__The problem__.
Work out how many lines below contain the word "badge". Only the number is wanted.

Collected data
=======

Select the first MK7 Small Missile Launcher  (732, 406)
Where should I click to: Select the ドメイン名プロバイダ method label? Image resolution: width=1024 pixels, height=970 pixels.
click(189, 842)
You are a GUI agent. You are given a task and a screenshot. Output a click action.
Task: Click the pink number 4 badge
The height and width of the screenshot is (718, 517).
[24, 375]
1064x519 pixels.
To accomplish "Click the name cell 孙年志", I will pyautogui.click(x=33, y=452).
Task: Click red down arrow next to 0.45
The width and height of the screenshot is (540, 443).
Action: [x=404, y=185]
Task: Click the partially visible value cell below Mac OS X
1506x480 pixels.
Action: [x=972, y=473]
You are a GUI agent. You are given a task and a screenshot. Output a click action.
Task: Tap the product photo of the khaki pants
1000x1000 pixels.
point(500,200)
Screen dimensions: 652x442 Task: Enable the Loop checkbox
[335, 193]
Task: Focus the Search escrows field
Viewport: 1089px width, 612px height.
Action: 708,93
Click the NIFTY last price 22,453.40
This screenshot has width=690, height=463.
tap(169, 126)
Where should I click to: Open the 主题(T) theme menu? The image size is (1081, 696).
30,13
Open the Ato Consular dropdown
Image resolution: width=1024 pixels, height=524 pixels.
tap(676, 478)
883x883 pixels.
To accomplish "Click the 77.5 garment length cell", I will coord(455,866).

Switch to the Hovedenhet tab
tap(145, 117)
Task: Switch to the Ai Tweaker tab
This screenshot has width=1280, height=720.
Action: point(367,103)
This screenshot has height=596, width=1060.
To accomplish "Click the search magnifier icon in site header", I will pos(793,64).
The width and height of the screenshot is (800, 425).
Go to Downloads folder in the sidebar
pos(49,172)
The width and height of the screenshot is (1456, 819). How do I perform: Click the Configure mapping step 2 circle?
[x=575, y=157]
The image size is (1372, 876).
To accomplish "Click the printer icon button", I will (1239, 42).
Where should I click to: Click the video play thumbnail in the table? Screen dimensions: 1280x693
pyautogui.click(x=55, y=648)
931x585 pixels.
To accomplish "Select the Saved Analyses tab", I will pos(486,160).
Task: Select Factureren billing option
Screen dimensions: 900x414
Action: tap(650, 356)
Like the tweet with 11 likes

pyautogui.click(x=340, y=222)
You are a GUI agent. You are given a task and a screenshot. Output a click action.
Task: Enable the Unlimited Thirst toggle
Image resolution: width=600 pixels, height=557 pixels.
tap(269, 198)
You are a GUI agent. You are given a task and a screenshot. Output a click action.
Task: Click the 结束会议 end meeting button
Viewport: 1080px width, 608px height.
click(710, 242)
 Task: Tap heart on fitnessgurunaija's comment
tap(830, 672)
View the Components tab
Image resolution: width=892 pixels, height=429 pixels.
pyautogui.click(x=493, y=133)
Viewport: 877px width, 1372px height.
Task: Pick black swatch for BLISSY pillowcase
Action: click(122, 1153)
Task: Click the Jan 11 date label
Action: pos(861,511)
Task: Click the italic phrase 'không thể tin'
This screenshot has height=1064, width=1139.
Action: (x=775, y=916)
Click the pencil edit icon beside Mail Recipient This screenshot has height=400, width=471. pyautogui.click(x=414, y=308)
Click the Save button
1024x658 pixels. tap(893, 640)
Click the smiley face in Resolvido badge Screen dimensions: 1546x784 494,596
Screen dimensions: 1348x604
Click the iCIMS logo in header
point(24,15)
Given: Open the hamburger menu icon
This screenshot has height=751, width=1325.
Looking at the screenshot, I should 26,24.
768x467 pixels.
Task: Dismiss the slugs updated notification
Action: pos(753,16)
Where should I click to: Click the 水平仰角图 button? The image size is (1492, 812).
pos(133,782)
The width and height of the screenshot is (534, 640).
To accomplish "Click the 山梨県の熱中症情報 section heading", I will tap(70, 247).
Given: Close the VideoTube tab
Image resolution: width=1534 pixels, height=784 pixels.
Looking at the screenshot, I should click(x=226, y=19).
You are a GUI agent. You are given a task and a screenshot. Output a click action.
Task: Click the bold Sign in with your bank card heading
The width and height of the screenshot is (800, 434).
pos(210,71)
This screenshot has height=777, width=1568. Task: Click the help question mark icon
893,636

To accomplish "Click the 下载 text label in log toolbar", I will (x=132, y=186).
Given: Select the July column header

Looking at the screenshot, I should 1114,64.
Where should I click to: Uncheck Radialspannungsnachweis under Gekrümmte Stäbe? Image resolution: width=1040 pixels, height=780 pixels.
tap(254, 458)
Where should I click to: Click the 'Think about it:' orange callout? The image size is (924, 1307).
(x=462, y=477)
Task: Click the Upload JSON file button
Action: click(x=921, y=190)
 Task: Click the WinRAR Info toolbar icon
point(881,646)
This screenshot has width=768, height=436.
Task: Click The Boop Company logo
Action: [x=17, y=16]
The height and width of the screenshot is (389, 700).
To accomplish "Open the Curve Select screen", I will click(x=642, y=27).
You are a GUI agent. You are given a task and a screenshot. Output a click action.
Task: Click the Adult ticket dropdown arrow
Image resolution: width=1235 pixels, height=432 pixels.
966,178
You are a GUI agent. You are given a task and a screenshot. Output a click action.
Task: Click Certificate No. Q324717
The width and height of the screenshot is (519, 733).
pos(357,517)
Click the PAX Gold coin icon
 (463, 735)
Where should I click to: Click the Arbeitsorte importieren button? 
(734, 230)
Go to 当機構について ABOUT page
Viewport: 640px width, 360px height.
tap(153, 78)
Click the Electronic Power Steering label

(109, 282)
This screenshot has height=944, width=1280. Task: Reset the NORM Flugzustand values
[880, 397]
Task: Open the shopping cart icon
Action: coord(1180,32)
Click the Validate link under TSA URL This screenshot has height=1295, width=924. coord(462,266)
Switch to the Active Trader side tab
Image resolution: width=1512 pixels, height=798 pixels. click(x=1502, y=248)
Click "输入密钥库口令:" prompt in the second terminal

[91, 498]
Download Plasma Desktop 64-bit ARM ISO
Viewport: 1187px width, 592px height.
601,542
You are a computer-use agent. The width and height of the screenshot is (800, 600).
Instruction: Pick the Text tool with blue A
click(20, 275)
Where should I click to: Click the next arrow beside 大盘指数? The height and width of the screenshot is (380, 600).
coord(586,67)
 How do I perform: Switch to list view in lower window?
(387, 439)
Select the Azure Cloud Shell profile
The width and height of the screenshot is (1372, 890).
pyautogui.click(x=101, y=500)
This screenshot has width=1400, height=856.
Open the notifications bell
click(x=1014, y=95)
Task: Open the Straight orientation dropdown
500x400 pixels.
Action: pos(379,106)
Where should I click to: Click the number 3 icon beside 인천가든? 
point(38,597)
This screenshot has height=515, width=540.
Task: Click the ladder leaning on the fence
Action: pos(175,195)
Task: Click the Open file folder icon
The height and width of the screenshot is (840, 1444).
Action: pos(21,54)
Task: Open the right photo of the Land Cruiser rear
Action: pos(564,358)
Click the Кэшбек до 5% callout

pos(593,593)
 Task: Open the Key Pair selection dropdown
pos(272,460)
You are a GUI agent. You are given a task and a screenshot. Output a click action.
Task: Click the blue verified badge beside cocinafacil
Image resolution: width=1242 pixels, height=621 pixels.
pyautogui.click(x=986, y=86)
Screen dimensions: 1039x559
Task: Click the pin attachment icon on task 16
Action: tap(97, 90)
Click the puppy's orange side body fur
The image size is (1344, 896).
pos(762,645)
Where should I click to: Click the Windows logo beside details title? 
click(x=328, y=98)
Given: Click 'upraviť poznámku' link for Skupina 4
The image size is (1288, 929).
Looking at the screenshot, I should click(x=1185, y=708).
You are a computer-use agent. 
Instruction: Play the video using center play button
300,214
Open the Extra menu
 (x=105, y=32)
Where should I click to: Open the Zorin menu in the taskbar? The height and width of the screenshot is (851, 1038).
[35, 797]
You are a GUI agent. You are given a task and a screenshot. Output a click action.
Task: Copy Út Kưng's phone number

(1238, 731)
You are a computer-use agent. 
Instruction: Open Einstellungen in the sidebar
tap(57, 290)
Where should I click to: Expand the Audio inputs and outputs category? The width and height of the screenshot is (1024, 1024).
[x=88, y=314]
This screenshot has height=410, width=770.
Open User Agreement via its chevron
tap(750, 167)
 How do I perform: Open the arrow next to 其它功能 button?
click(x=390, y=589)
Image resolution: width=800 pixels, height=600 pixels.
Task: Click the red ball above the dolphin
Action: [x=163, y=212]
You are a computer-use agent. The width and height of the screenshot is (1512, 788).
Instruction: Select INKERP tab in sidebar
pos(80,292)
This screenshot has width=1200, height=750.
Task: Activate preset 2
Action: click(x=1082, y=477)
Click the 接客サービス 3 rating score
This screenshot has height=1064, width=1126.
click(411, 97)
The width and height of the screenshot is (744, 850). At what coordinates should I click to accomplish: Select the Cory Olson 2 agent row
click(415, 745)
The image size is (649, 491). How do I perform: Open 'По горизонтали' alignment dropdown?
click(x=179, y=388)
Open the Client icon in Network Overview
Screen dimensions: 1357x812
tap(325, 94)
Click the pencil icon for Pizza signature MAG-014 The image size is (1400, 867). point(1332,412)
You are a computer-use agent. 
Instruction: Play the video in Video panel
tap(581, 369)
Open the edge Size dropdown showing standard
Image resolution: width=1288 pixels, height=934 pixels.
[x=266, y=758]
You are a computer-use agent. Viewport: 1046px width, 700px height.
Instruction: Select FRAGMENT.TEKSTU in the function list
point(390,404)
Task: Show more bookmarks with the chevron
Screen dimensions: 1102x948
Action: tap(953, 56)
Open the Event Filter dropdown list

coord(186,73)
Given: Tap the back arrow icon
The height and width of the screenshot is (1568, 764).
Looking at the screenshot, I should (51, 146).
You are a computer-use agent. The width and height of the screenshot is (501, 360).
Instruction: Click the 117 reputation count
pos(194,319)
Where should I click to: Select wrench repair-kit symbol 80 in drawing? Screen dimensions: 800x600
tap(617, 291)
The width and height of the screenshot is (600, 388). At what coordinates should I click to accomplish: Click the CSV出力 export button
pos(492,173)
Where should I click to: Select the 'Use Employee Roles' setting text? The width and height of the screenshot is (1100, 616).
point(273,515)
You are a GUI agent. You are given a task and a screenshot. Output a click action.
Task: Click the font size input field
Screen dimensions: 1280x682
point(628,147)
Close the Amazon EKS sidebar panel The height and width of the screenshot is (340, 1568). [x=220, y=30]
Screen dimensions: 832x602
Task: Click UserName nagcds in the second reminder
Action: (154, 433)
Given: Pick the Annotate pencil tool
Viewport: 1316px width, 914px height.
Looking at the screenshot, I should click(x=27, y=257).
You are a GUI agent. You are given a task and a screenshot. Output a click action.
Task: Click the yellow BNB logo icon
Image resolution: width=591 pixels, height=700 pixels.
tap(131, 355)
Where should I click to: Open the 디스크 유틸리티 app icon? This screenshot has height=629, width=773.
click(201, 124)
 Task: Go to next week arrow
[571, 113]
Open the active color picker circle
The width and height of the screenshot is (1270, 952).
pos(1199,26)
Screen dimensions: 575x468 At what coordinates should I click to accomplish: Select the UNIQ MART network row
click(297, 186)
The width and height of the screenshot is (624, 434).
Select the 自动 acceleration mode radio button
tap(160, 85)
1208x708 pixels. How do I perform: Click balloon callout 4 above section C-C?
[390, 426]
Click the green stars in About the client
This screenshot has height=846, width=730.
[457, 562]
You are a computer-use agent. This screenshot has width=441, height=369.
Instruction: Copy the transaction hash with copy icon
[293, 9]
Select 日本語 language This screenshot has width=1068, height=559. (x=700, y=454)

=======

__Finished task__.
3